Qu’en est-il de la routine acrobatique?

Nous avons une nouvelle routine pour les épreuves de la FINA, chorégraphiée par Denise Sauvé. Nous avons pris le meilleur de notre routine acrobatique des olympiques et créé une routine compétitive. Nous travaillons avec un entraineur acrobatique expert, Luc Belhumeur, qui vient du ski acrobatique. L’un de nos objectifs à long terme est de développer davantage de voltigeuses dotées de compétences acrobatiques. C’est un autre domaine dans lequel l’Ukraine et le Canada relèvent le niveau de difficulté de ce sport.

Comment l’équipe olympique de 2020 est-elle restée en contact avec le centre d’entraînement?

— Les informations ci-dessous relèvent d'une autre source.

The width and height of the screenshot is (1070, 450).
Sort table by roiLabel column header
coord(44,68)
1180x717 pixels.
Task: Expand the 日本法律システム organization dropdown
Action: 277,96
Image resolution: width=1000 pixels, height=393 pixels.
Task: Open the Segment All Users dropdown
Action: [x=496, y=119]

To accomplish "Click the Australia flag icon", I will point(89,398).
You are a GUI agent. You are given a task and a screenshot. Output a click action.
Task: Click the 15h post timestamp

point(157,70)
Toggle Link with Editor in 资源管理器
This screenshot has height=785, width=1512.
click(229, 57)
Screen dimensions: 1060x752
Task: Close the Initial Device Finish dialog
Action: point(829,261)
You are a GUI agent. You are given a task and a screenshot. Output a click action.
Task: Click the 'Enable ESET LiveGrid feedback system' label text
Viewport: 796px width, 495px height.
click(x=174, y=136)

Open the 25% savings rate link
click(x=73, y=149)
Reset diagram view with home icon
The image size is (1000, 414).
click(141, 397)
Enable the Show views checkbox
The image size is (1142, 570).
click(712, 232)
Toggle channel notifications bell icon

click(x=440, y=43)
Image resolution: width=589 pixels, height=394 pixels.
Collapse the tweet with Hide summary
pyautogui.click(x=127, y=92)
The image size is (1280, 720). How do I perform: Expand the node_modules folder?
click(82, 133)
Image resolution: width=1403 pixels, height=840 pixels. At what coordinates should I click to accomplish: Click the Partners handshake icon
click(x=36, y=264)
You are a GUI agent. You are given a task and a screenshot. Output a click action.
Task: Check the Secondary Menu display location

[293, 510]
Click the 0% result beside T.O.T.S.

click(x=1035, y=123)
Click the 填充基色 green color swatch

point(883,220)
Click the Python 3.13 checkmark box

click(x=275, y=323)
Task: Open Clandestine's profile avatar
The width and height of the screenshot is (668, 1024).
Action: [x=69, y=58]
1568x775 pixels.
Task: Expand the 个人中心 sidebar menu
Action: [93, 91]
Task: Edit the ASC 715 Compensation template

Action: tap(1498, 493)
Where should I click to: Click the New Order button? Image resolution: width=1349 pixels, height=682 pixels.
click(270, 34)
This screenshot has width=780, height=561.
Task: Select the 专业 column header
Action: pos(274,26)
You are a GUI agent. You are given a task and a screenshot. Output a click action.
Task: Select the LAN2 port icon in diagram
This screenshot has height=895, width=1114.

Je pense que c’est la première fois qu’autant d’olympiennes restent impliquées après les Jeux. Sur les neuf athlètes olympiques, sept participent encore d’une manière ou d’une autre. Trois d’entre elles participent encore à des compétitions avec l’équipe, tandis que d’autres apportent leur aide en tant qu’entraineures, mentors ou viennent nager. Cela a été très bénéfique pour les autres athlètes qui participent au programme de haute performance.

Quel est votre rôle en tant qu’entraineur-chef?

Mon travail consiste à créer le plan – et pour l’instant, j’ai travaillé à rebours à partir des Jeux panaméricains de 2023 au Chili (qui sont traditionnellement l’événement de qualification). C’est notre premier objectif d’étape. Je dois diriger l’équipe du personnel pour qu’elle remplisse ses fonctions, afin de maintenir le calme dans tout l’environnement et de donner une progression très logique au projet, en le construisant brique par brique, et de tenir tout le monde au courant du temps et du travail nécessaires. Je m’assure également que nous respectons les règles écrites du sport, et que nous ne tombons pas dans la tentation de plaire à une certaine esthétique qui est impossible à atteindre. C’est l’approche que nous adoptons en vue de Paris, et je pense également que le nouveau système d’évaluation de jugement (qui devrait être mis en place d’ici 2024) y contribuera.

Notes

L’équipe canadienne se rendra à Paris en avril pour la prochaine épreuve de la Série mondiale de natation artistique de la FINA, puis à la Super finale de la série mondiale de natation artistique de la FINA prévue en Grèce du 20 au 22 mai, suivie des épreuves de natation artistique aux Championnats du monde de la FINA à Budapest du 18 au 25 juin.

Malgré l’incertitude persistante, l’organisation s’engage à fournir un environnement d’entrainement stable, positif et ciblé, capable de surmonter les défis qui se présentent à l’équipe. Ce plan à long terme a été mis en place et ce sera excitant de le voir se dévoiler, comme le dit l’entraineur Szauder, brique par brique.